++++ Provided data

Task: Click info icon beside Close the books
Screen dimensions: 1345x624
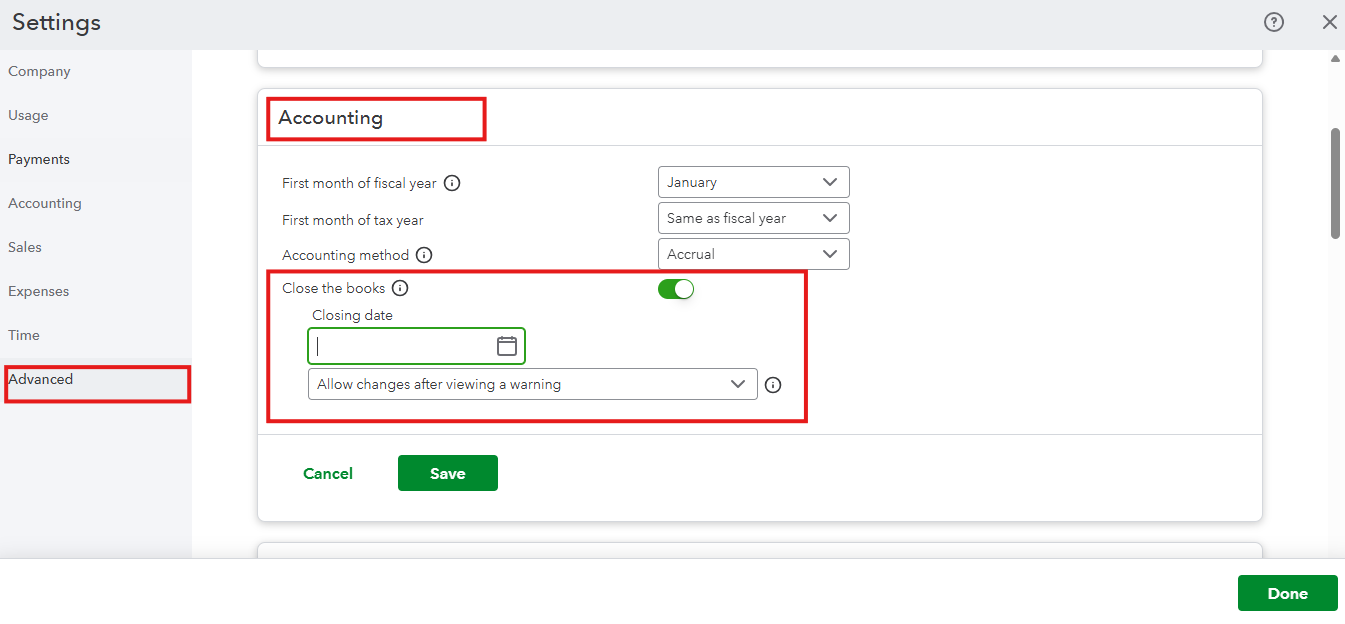Action: 400,288
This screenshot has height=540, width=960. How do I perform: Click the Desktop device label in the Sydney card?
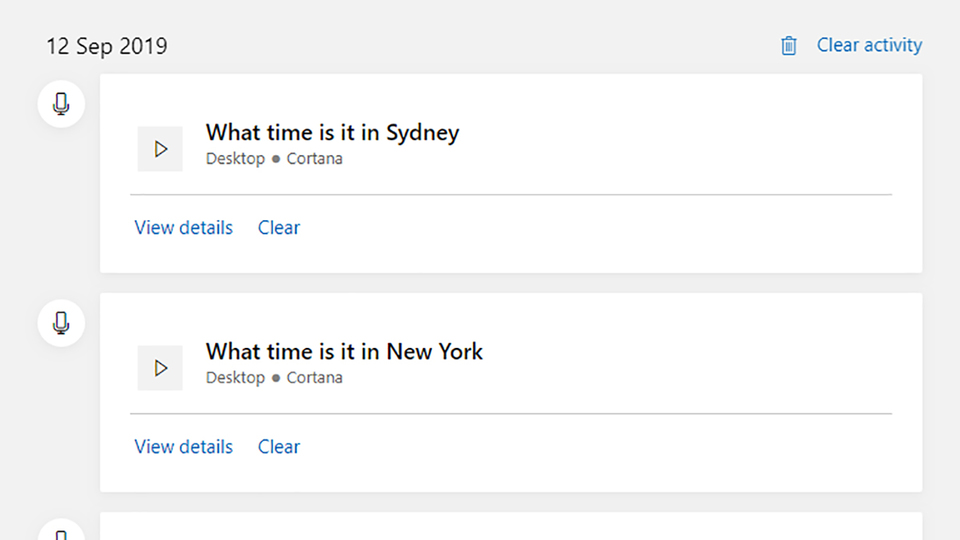coord(235,159)
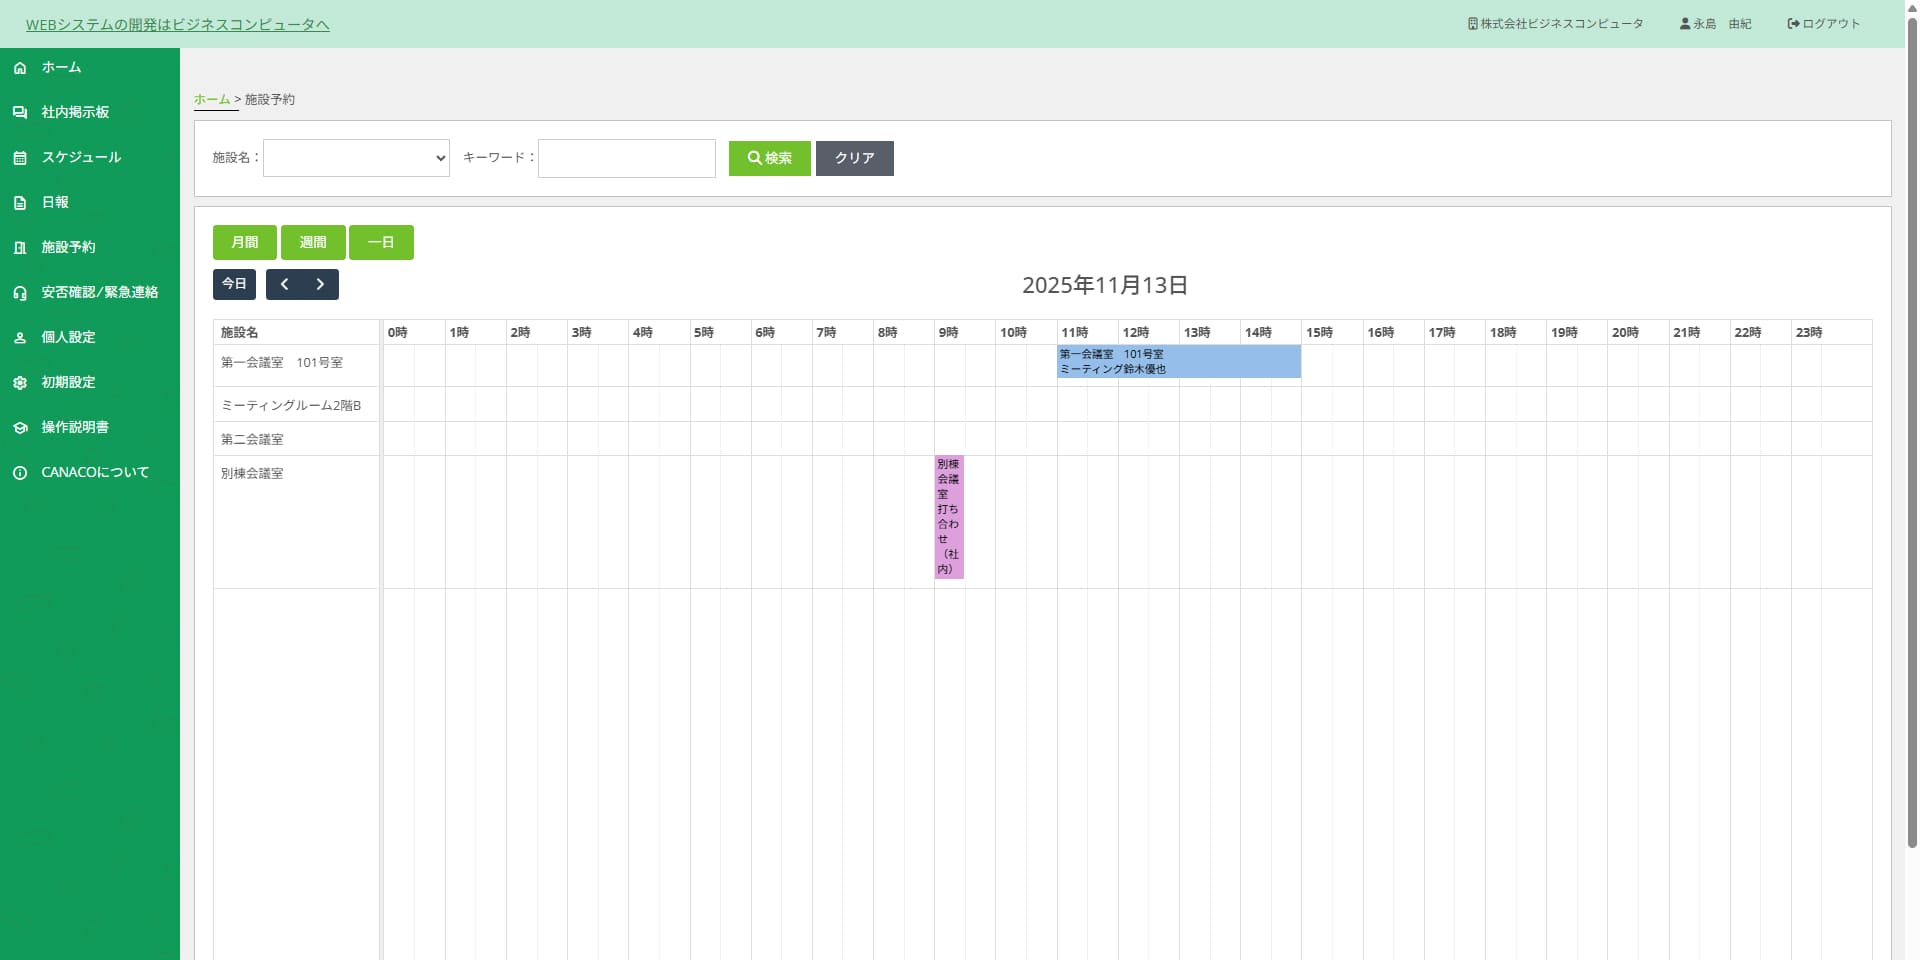The image size is (1920, 960).
Task: Click the green 検索 search button
Action: [769, 158]
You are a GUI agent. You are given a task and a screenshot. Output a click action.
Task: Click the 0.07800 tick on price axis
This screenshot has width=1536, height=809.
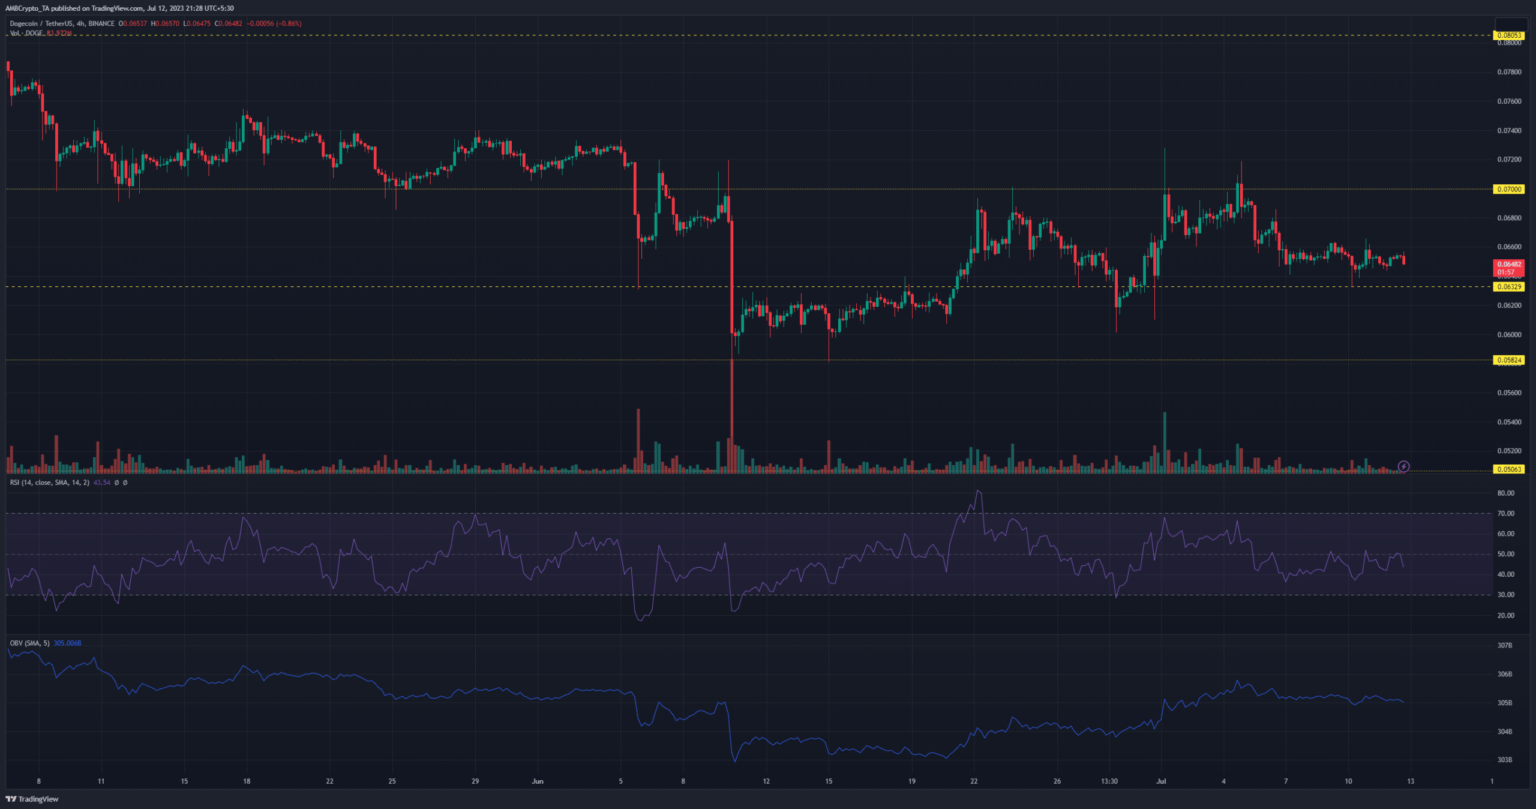coord(1507,72)
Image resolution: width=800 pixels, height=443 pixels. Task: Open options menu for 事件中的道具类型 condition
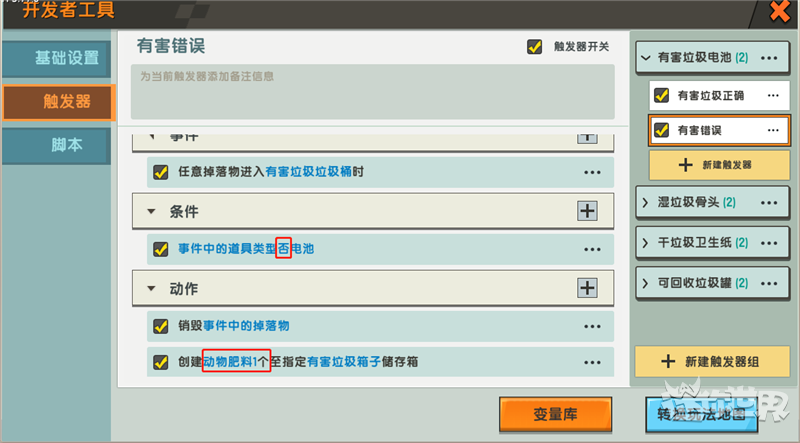[592, 250]
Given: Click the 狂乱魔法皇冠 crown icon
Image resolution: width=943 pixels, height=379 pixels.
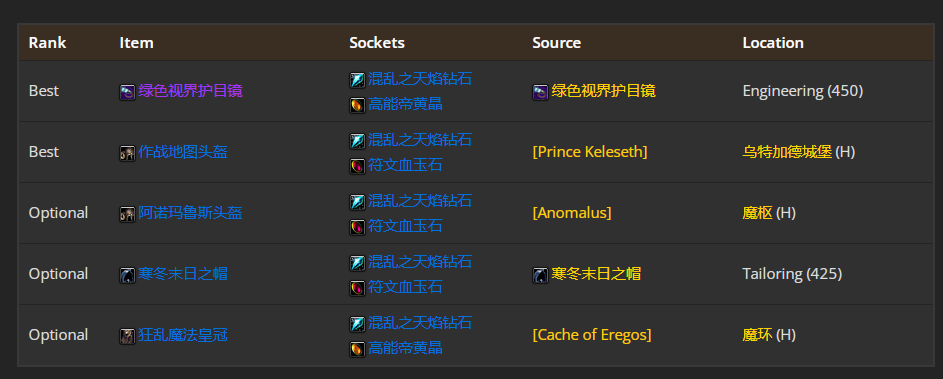Looking at the screenshot, I should coord(127,336).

++++++++

▶ **Work request**: Go through the data and count every line where the word "icon" appears. Give only that count.

▶ **Exercise solution**: 2